- WHAT TO DO
Take the line with "The height and" and every line after it in the entries below, and set them down exactly, without any pictures.
═══ EXCERPTED RECORDS
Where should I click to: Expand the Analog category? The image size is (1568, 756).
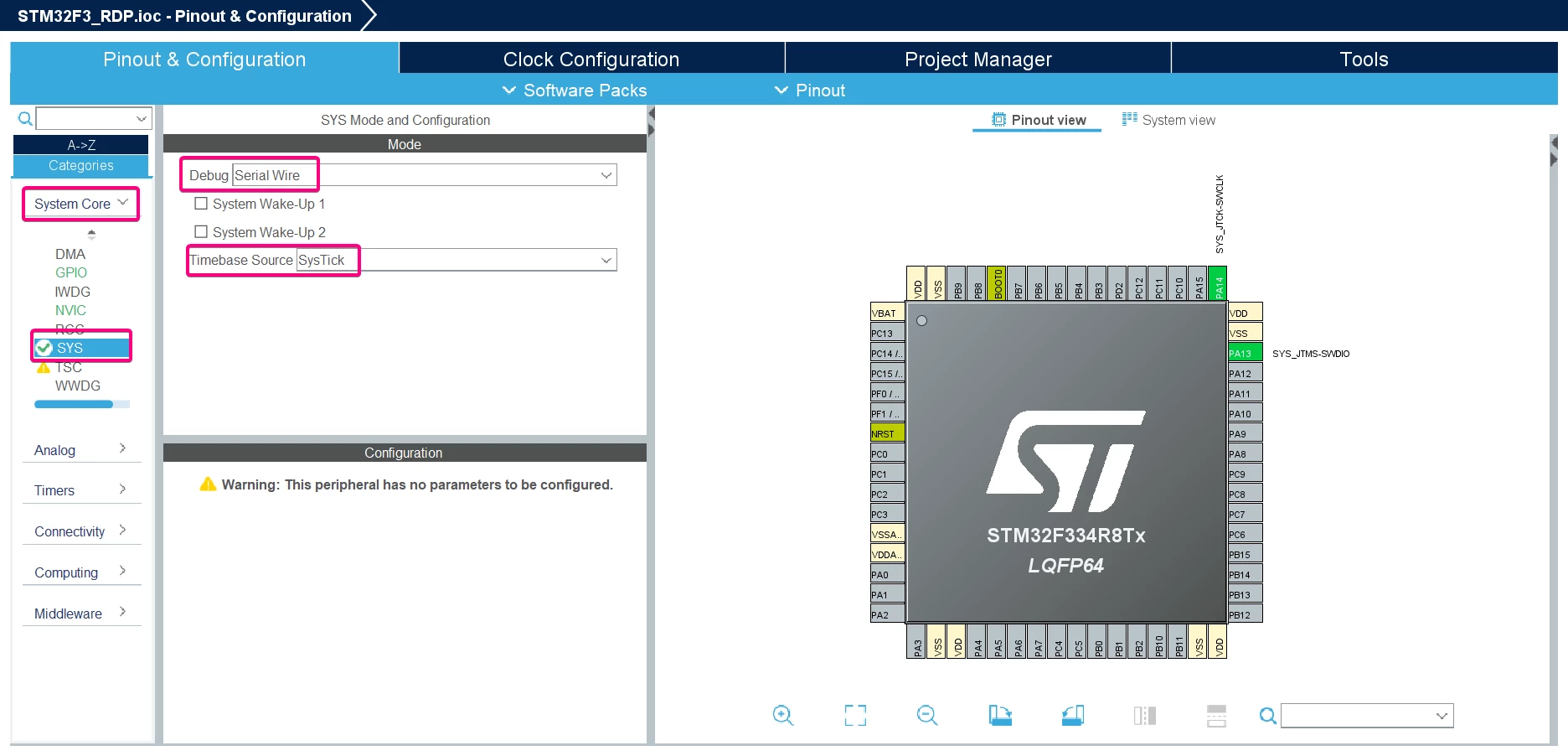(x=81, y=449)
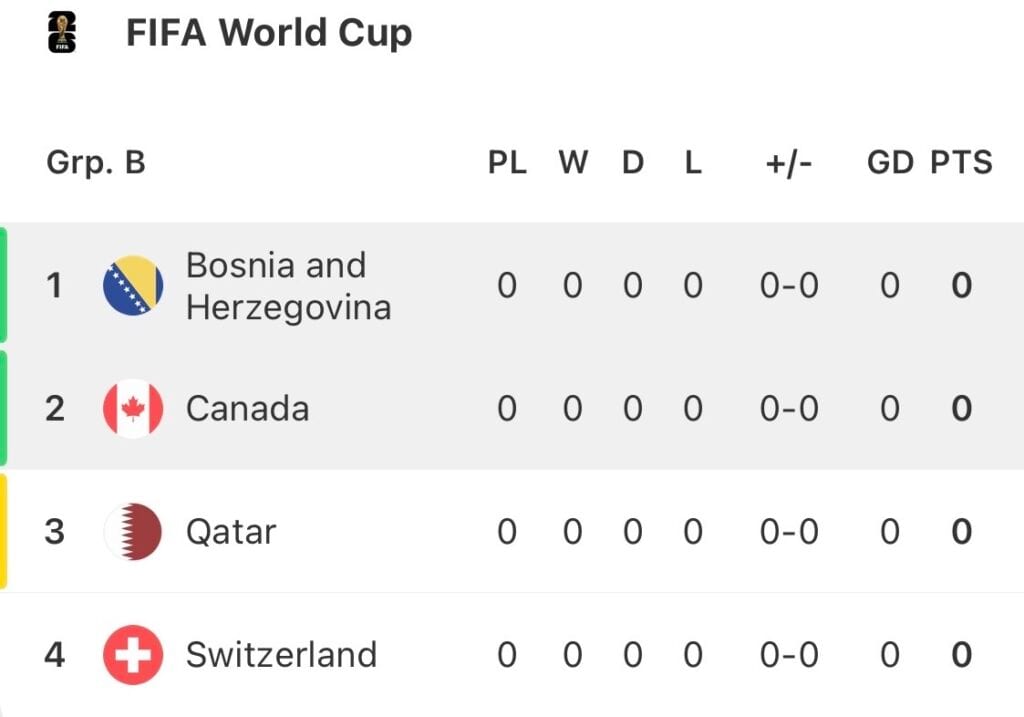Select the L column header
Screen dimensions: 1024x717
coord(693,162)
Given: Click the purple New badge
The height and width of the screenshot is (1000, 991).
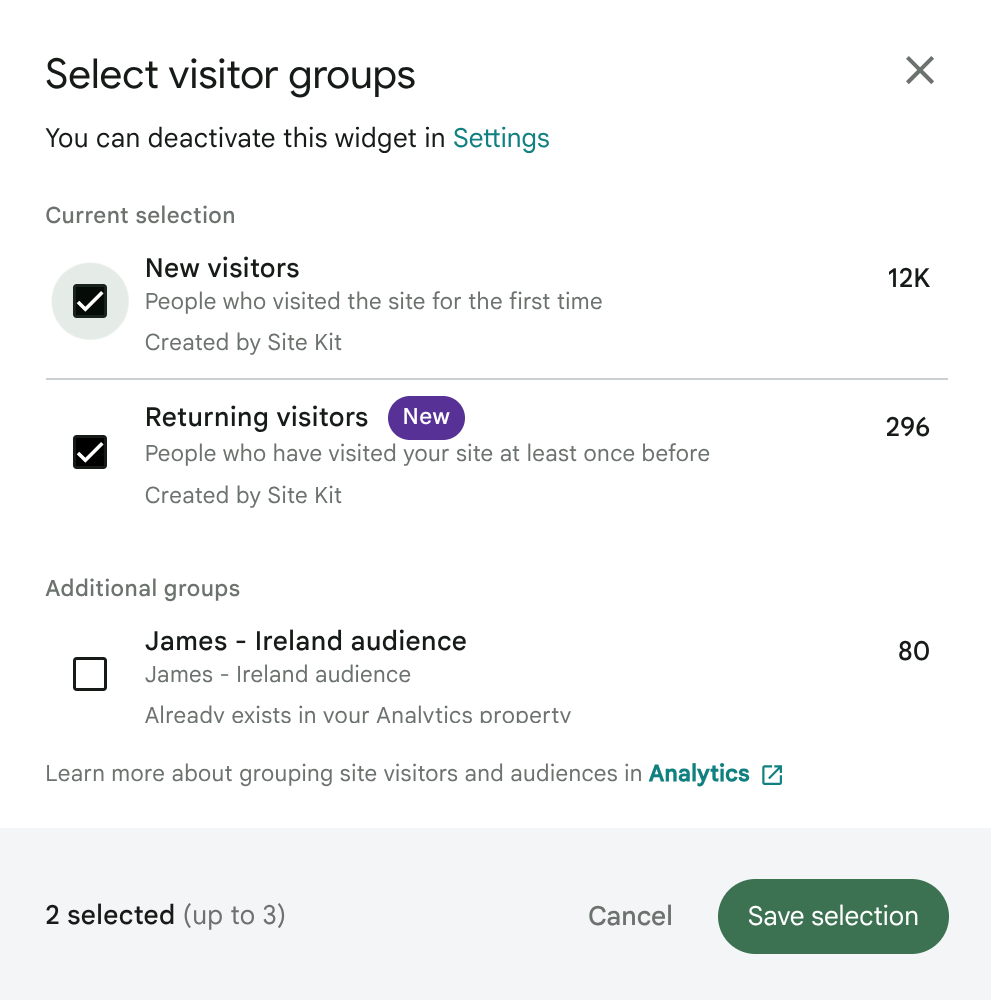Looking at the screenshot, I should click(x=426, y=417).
══════
- SOLUTION TO THE EXERCISE
The height and width of the screenshot is (1000, 991).
Looking at the screenshot, I should click(x=426, y=417).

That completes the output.